Reaction of NO with the reduced R2 protein of ribonucleotide reductase from Escherichia coli.

The active R2 protein of ribonucleotide reductase from Escherichia coli contains a catalytically essential tyrosine radical at position 122 (Tyr122.) that is formed during the reaction of dioxygen with the nearby diiron(II) center. To gain insight into the mode of dioxygen binding, the reaction of the O2 analog NO with the diiron(II) centers of R2red has been investigated by spectroscopic methods. R2red reacts with NO to form an adduct with visible absorption features at 450 and 620 nm and Mössbauer parameters (delta = 0.75 mm/s, delta EQ = -2.13 and -1.73 mm/s) typical of those observed for S = 3/2 [FeNO]7 complexes of other non-heme iron proteins.

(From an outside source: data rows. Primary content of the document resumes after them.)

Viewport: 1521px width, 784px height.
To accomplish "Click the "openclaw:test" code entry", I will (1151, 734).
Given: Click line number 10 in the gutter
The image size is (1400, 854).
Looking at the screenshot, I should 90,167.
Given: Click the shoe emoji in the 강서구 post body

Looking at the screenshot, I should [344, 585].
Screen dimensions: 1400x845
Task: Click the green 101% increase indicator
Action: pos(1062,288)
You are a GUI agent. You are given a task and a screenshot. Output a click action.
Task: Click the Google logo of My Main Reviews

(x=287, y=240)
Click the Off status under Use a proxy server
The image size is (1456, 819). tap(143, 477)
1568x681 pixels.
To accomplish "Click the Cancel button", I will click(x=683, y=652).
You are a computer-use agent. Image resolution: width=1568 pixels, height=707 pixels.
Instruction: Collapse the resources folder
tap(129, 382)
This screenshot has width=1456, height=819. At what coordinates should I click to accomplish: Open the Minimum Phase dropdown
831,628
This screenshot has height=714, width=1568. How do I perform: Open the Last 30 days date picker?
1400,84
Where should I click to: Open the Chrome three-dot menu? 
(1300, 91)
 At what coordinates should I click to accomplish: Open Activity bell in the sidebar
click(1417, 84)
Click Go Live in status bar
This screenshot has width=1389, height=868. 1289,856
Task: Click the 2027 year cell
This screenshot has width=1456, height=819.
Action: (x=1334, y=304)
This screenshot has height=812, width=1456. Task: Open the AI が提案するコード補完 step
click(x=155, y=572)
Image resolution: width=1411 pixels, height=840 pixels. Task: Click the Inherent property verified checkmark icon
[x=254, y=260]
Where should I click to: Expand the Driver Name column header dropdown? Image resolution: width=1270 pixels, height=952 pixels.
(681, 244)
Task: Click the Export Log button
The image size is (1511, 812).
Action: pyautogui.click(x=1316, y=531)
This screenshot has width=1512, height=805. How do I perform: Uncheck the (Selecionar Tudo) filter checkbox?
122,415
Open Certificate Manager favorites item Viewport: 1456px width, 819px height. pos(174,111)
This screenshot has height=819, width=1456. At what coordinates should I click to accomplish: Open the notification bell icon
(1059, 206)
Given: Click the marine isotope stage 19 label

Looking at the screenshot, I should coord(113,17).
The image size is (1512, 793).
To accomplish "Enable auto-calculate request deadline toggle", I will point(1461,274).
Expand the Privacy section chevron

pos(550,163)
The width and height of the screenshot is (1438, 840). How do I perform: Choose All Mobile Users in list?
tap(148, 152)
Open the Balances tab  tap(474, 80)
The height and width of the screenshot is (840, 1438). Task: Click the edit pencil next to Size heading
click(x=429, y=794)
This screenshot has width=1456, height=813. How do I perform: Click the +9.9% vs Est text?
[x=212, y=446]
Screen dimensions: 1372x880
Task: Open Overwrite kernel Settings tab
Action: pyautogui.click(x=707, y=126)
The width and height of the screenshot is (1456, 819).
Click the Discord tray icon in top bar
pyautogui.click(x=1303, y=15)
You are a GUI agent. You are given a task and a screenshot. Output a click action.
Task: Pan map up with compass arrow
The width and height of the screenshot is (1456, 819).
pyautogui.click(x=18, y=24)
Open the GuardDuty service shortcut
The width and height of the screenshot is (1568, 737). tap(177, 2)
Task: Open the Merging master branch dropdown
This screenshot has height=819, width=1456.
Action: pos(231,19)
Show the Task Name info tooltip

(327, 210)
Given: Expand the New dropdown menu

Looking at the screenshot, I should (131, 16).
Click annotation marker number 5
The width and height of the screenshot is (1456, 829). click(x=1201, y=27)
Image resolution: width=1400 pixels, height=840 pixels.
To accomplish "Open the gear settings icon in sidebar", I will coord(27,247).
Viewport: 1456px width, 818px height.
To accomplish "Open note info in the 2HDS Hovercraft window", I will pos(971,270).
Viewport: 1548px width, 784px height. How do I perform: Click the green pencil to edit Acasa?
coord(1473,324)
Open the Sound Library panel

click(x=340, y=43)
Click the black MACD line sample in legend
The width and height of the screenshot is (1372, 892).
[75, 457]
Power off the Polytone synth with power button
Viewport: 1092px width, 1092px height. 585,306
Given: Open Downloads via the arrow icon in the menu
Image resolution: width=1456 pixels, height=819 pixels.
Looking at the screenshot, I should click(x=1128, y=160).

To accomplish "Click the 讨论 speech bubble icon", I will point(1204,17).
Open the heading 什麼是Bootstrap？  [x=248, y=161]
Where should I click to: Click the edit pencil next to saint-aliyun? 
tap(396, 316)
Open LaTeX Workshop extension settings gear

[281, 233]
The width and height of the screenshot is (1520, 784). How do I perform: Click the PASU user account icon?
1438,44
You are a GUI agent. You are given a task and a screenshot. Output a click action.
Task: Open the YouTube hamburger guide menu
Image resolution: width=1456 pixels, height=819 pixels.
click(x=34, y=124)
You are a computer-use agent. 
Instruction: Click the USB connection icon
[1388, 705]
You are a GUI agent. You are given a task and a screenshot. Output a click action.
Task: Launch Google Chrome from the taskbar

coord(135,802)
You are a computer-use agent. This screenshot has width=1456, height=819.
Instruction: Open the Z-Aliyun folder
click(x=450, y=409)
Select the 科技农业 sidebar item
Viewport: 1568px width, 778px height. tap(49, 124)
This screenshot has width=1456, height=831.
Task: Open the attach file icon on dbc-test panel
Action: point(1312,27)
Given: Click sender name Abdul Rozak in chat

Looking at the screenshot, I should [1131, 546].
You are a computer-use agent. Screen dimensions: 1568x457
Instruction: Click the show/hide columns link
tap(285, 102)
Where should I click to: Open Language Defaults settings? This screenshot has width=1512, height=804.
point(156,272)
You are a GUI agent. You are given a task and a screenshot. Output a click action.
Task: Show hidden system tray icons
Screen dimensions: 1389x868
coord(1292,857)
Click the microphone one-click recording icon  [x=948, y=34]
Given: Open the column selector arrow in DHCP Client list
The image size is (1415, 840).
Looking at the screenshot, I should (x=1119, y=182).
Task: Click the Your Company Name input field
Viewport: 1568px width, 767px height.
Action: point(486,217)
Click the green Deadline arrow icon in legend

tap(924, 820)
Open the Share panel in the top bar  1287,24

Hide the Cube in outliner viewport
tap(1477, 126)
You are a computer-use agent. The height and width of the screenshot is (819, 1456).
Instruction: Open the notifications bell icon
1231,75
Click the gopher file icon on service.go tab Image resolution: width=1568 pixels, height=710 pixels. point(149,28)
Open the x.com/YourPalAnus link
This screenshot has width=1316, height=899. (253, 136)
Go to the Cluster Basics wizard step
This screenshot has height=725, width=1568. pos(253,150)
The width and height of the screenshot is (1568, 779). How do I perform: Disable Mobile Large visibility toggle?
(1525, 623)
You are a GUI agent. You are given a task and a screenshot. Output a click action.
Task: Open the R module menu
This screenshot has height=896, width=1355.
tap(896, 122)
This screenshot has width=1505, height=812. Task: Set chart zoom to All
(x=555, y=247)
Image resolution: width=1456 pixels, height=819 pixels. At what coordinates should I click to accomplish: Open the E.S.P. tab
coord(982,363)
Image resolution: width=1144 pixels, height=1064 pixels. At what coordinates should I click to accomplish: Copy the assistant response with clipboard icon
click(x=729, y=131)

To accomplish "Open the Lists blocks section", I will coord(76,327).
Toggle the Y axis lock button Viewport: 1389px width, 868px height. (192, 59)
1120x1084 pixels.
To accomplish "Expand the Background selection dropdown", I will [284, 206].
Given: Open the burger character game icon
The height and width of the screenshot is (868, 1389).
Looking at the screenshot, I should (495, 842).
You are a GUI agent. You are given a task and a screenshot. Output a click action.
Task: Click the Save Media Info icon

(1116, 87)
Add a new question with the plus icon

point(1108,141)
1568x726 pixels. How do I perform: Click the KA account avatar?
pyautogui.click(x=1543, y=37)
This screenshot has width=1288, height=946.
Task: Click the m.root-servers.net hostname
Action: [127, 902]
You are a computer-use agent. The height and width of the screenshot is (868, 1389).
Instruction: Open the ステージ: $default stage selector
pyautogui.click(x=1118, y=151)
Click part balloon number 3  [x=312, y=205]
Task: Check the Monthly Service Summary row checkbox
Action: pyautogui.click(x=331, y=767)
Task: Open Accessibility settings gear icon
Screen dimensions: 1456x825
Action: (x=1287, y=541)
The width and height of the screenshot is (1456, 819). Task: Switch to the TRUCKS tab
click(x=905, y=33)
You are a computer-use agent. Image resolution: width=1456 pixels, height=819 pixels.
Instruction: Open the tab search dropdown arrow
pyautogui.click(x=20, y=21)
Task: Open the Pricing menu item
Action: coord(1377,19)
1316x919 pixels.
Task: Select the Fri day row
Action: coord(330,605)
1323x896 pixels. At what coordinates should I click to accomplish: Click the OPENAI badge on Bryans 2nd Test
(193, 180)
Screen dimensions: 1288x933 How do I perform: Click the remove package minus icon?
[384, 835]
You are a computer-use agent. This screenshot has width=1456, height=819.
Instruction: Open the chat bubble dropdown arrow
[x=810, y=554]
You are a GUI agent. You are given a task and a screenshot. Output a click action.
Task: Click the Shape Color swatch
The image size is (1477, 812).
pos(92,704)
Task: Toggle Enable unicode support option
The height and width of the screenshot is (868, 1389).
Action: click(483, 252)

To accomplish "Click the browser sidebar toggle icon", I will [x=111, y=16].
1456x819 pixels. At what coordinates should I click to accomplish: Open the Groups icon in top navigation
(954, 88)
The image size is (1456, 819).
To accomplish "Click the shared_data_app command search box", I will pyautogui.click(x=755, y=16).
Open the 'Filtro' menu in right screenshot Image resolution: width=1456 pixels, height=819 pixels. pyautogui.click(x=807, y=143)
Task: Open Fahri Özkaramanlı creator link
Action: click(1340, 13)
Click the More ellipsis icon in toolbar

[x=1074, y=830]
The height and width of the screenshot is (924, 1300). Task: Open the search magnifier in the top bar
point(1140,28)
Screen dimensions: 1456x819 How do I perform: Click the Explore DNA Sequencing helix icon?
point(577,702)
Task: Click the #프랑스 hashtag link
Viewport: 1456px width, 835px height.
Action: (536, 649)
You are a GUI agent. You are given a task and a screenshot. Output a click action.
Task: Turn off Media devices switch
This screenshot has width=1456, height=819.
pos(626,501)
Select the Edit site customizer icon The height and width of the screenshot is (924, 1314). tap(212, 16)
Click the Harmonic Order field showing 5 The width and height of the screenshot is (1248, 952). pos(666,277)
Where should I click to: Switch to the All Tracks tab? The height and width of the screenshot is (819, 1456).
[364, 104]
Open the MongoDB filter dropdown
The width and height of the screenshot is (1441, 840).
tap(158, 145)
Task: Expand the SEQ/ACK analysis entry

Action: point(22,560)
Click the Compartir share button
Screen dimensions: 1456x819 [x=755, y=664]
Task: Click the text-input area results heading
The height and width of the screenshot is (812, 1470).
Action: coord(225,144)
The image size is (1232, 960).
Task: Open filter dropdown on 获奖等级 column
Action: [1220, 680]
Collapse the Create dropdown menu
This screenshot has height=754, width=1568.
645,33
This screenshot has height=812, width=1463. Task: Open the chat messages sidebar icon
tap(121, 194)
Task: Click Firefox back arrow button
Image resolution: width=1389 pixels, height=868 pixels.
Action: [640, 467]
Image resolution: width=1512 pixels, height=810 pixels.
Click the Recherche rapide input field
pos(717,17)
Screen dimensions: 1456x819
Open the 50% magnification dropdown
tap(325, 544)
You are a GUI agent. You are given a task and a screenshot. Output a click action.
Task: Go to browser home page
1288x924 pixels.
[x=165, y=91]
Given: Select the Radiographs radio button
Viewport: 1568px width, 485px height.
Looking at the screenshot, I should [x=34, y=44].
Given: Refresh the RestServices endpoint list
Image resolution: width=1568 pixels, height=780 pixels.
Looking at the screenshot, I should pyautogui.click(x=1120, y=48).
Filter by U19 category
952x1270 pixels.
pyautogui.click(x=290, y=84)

However, unlike other non-heme [FeNO]7 complexes, this adduct is EPR silent. Our Mössbauer studies show that each iron site of R2red binds one NO to form local S = 3/2 [FeNO]7 centers which then couple antiferromagnetically (J approximately 5 cm-1, H = JS1.S2) to afford an [FeNO]2 center (77% of total iron). This [FeNO]2 center decomposes with a first-order rate constant of 0.013 min-1 to form R2met, accompanied by the release of N2O. These observations suggest that both iron(II) ions of the two diiron(II) centers of R2red have available sites for NO binding, in agreement with the crystallographic results on R2red, and that the bound NO molecules are sufficiently close to each other to permit N-N bond formation to produce N2O. These observations support the proposal that dioxygen binding may also involve both metal ions of the diiron(II) center to form a (mu-1,1-, or mu-1,2-peroxo)-diiron(III) center. This observed reactivity of R2red with NO may contribute to the in vivo inhibition of ribonucleotide reductase by NO.